My strategy when approaching the re:Invent schedule was to prioritise the hands-on and keep sessions and keynotes for later. My favourite experiences at re:Invent were the workshops. Getting to talk to the engineers who are working on Redshift and Aurora was so valuable.

I’ve been tackling sessions I either got to in an overflow room or put in my playlist for later. These are the best of the best of data, analytics and leadership from re:Invent 2019.

New Athena functionality
The Lakehouse
Enhanced Redshift
Design for infinite
Resilient services
Biases in AI and ML
Streaming data for fraud detection
Innovation at speed
Streaming data in one year
Amazon and Oracle

New Athena functionality

ANT307 – Amazon Athena Deep dive

Technically announced before the conference, this “pre:Invent” announcement changes the game for Athena users.

With Athena Federated Query, users can run SQL queries across data stored in relational, non-relational, object, and custom data sources. Prebuilt connectors execute in Lambda and write the result to S3 for further analysis.

The Lakehouse

ANT335 – Scale data analytics w/ Amazon Redshift, ft. Warner Bros

The first of a series of talks on Redshift, the team from Warner Brothers showed how they converted their traditional architecture. This new functionality allows users to ingest data into Redshift or operate directly on an S3 lake. The best of both worlds.

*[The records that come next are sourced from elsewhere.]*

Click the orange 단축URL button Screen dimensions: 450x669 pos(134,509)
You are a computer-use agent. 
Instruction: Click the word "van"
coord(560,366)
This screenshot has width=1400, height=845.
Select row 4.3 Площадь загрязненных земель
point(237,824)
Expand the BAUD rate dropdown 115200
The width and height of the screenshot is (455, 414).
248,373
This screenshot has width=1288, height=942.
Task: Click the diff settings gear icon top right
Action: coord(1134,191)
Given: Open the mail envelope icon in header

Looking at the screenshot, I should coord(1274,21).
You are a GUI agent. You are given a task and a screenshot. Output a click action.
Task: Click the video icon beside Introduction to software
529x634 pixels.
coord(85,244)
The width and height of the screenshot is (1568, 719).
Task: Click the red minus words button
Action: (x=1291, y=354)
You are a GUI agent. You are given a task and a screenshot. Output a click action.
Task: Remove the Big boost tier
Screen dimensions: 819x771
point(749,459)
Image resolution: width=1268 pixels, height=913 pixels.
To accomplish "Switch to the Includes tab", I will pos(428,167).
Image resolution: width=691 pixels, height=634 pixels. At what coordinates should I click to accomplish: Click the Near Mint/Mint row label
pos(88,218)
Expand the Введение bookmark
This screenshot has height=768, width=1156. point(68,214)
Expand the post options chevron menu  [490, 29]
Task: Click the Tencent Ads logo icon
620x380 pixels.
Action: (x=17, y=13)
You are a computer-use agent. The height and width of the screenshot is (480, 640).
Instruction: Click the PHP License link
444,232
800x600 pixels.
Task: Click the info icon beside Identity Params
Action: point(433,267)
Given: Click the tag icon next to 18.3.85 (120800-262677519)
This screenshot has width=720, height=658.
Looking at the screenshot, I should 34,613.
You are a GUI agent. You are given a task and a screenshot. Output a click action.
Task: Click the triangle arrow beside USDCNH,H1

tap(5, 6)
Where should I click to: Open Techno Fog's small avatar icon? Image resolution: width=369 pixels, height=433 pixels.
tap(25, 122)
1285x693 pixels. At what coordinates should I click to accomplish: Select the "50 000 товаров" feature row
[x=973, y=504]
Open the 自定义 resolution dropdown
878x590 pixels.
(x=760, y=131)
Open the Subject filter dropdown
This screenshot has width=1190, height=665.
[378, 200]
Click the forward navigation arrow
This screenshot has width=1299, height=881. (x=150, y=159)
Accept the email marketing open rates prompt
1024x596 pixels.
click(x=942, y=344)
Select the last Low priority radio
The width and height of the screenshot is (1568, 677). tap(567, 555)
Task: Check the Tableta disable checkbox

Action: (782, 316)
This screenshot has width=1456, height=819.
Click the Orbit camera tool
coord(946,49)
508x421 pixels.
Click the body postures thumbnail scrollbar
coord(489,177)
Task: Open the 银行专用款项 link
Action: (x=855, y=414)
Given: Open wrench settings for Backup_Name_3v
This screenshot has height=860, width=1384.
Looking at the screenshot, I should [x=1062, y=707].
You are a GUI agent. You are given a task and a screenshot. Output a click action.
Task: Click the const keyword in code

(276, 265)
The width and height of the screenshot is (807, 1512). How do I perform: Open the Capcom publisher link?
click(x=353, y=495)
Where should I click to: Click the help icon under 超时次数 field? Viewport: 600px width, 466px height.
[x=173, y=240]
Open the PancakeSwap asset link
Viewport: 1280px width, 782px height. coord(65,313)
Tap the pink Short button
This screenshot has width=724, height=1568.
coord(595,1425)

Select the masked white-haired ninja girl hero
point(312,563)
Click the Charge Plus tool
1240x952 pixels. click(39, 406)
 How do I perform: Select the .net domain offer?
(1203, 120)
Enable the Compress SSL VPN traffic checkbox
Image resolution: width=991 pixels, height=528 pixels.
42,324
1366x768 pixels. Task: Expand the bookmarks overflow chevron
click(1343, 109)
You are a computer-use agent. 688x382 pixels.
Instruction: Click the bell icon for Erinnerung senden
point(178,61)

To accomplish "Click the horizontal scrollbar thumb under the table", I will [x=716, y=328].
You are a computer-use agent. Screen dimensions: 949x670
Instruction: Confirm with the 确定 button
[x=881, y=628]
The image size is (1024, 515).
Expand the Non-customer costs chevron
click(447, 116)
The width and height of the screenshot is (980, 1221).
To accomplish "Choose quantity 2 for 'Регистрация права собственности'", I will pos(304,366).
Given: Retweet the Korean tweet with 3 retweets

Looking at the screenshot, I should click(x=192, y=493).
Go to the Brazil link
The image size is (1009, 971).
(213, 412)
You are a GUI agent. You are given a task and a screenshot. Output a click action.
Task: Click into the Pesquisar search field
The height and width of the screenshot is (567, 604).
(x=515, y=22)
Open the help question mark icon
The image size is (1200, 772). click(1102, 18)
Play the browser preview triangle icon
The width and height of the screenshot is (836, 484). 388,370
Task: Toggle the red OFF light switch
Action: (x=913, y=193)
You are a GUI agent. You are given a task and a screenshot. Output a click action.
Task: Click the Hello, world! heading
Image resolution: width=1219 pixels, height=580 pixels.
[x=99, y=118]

The team talked us through how they wanted to take advantage of Redshift in combination with tools for overnight processing with Lambdas sending data between systems.

Slides
Spectrum and Glue Workshop
Redshift Federated Query
Redshift Unload to Parquet

Enhanced Redshift

ANT320 – What’s new with Redshift, featuring Yelp

The team from Yelp showed how Redshift functionality and bringing compute closer to storage improves performance. They showed how small changes to architecture and Redshift makes a difference to performance.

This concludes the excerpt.